Fermentation Frenzy

Kim Kosher Hot Pickles

The fermenting frenzy continues. Last week, I was given a half a bushel of heirloom cucumbers, some with lovely ridged skins. I used them to make hot fermented pickles with my own fermented garlic chile paste and ginger. I call them Kim-Kosher pickles. Korean Kimchi is made according to a very sophisticated technique involving multiple brines and rice flour, Kosher pickles are often fermented in a brine with garlic. These are somewhere in between.

My efforts at creating a fermented pepper recipe for the Louisiana hot sauce are complete. Thanks to your comments I learned that it’s a lot easier to ferment whole red chiles cut into coarse chunks than to try to ferment a gloppy mash. After you ferment the chiles, you turn them into mash in a food processor. I also learned from Sandor Katz’s book, “The Art of Fermentation,” that its a great idea to ferment all the ingredients together, so I added garlic and onions to the red peppers.

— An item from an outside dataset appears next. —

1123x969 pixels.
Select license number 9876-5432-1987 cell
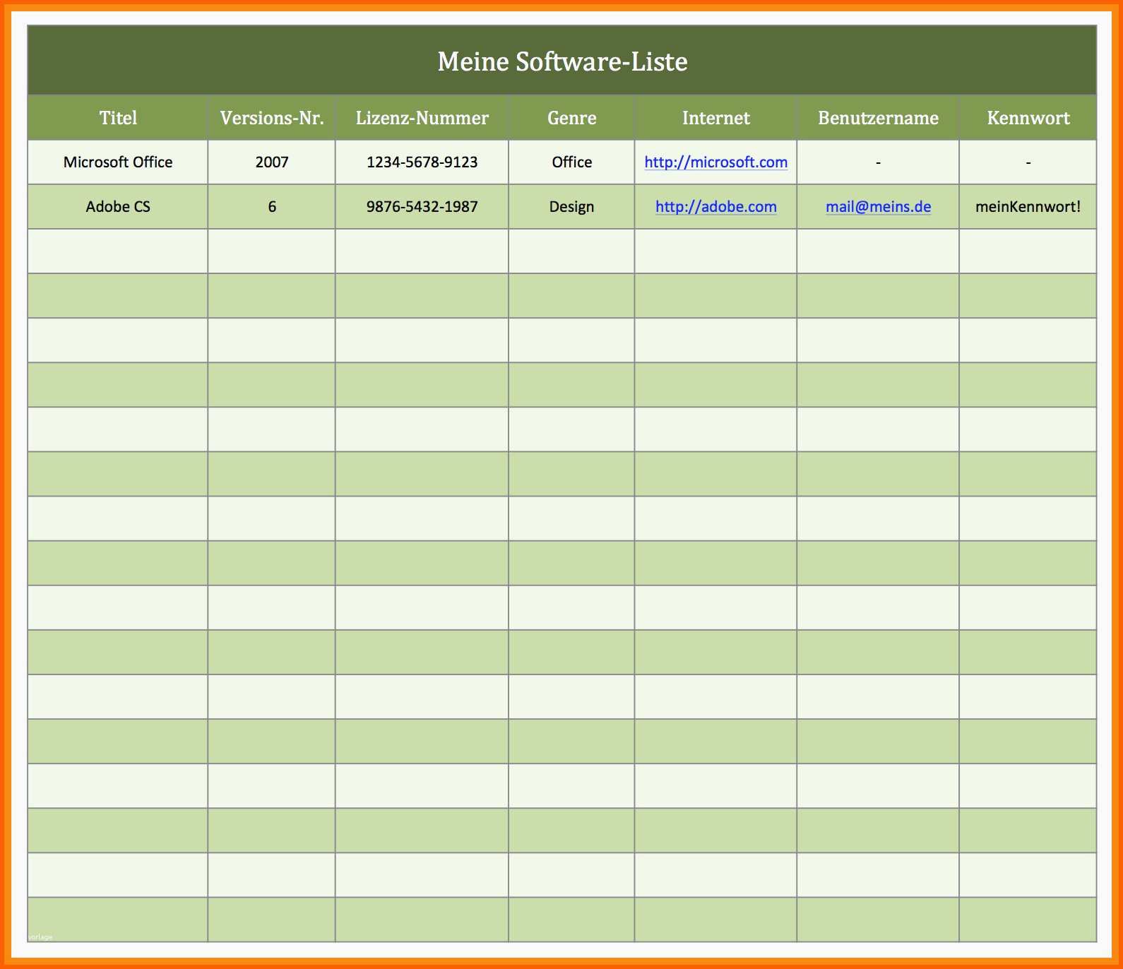tap(422, 207)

The fermented red jalapeño, garlic and onion mash tastes so good, my wife and I are smearing it all over everything. I cut the mash 50-50 with Steen’s cane vinegar and put the mixture through a coarse sieve to remove the seeds and skin. The resulting pepper sauce is even better than previous batches.

The mash is incredibly versatile. Chris Shepherd at Underbelly showed me how to combine some of it with fish sauce, lime juice and sugar to make a very tasty nuoc cham. I also used the mash in the Kim-Kosher pickles and will soon use some to make the highly seasoned fermented cabbage Katz calls “kraut-chi.”

Crunchy pickled jalapeños
My efforts to create a green pepper sauce were not so successful. After a week and a half of fermenting, a crock full of green jalapeños, tomatillos, garlic and onions wasn’t very soft. I put some in the food processor and ended up with a gritty mash that doesn’t work for pepper sauce.

But all was not lost. My favorite pickled jalapeños are the crunchy little pods bottled by Trappey’s. On a visit to their Louisiana headquarters years ago, I discovered that the company ferments the peppers in giant concrete vats full of brine. So while my fermentation experiment was a failure, I am not all that sad about it. Yes, I was trying to make green Tabasco, not Trappey’s-style pickled jalapeños. But several bottles full of crunchy pickled jalapeños isn’t such a bad consolation prize.


To start your own fermented peppers, chop peppers, mix with two tablespoons salt per pound and mash them in a bowl. Then fill a fermenting crock or Mason jars with the mixture. If the peppers don’t make enough liquid to cover, add some water that has been boiled and cooled to remove chlorine. Keep the peppers under the liquid (cut a cabbage core disk to fit in the bottle if necessary) and allow to sit for several days in a loosely sealed jar.